The paper extends central-charge identities from $N=2$ Special Geometry to $N$-extended supergravities in dimensions $4 \le D < 10$, for $p$-extended objects, by expressing charges as dressed field strengths tied to the duality coset $G/H$. It derives differential relations and sum rules for central and matter charges from the coset geometry and applies Gaillard–Zumino dualities and symplectic embeddings to describe dyons in $D=4$. The authors analyze extremization of the ADM mass per unit $p$-volume for BPS states and reveal group-theoretical conditions under which extremal branes have finite horizon entropy, showing absence of finite-entropy extremal $0$-branes for $D>5$ in theories with 16 or more supercharges and identifying lower-dimensional exceptions.

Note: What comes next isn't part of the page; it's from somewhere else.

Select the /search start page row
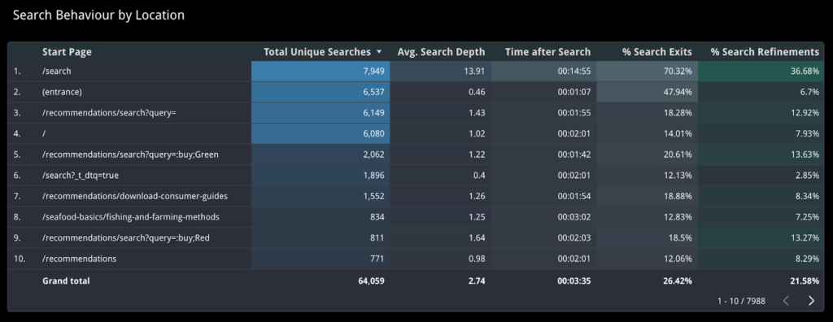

The work provides a unified geometric framework to study BPS spectra, moduli dependence, and phase transitions across diverse supergravity theories relevant to string/M-theory compactifications.

Abstract

We generalize central-charge relations and differential identities of N=2 Special Geometry to N extended supergravity in any dimension 4 \leq D <10, and p-extended objects. We study the extremization of the ADM mass per unit of p-volume of BPS extended objects. Runaway solutions for a ``dilaton'' degree of freedom leading to a vanishing result are interpreted as BPS extremal states having vanishing Bekenstein-Hawking Entropy.